Todo sucedió como en una película, pero más acelerado e impresionante. Mientras las autobombas se metían hasta la explanada del edificio, el humo se hacía cada vez más extenso. Dos equipos de bomberos bajaron corriendo, uno hacia adentro y el otro hacia la plazoleta Sarmiento, desde donde subirían por la escalera hidráulica y rescatarían gente. A los pocos minutos, un bombero de azul bajaba colgado de una cuerda desde la azotea: era la única manera de llegar intacto hasta los ventanales del tercer piso, donde la gente se estaba quemando viva. Lo más seguro, a esa altura, era lo más temerario.

Cada rescate exitoso, tanto descendiendo por la cuerda como por la escalera de la autobomba, era coronado por miles de aplausos desde Plaza España, la rotonda y la vereda de la Legislatura.
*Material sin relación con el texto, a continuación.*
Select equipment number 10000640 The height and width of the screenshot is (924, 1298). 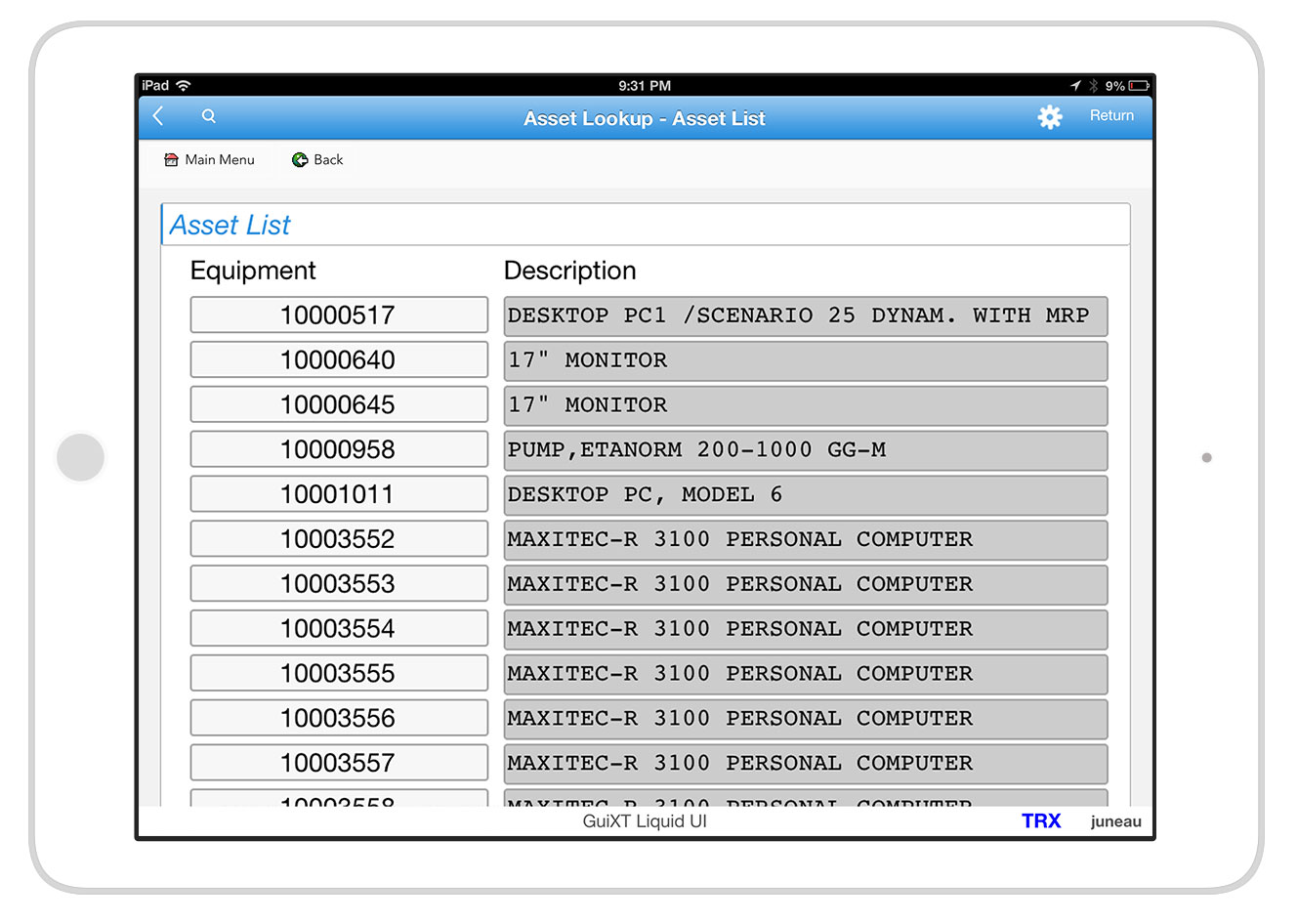(x=338, y=360)
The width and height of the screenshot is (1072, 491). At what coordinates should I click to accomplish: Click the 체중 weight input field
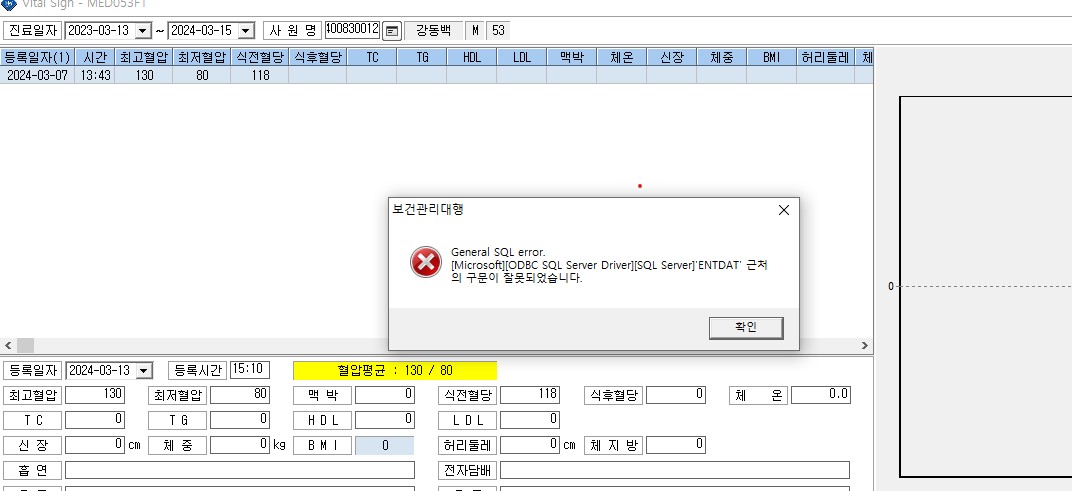pos(240,444)
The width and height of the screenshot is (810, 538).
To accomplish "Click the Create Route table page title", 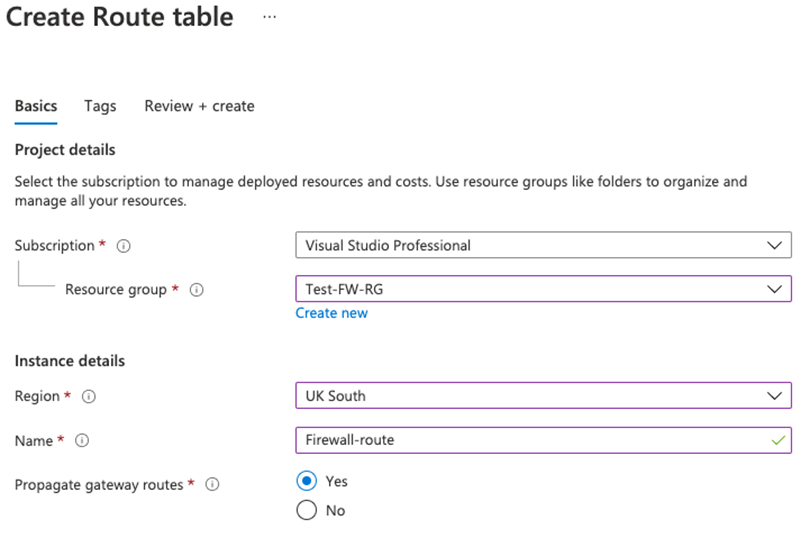I will point(120,17).
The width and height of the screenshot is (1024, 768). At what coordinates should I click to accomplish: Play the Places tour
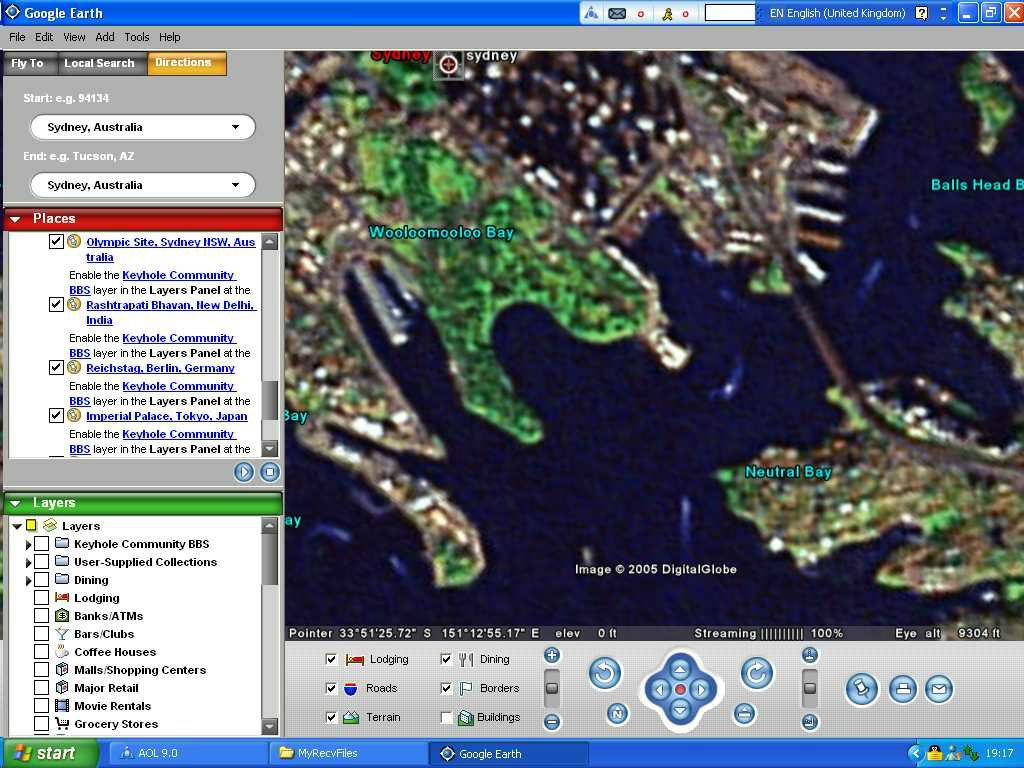click(x=244, y=472)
Y las víctimas eran ubicadas en camillas y en el piso, entre quejidos y gritos de dolor. Tiznados, torcidos, con la cara y el torso llenos de sangre, recibían oxígeno y técnicas de resucitación por parte de los bomberos que estaban afuera.

Ya con todo terminado, no hubo manera de bajar el ritmo. Los bomberos se abrazaron, se felicitaron, se formaron, recibieron discursos de aliento de sus jefes y posaron para las decenas de cámaras y celulares de sus familiares, que habían ido a ver cómo se convertían en héroes durante una mañana.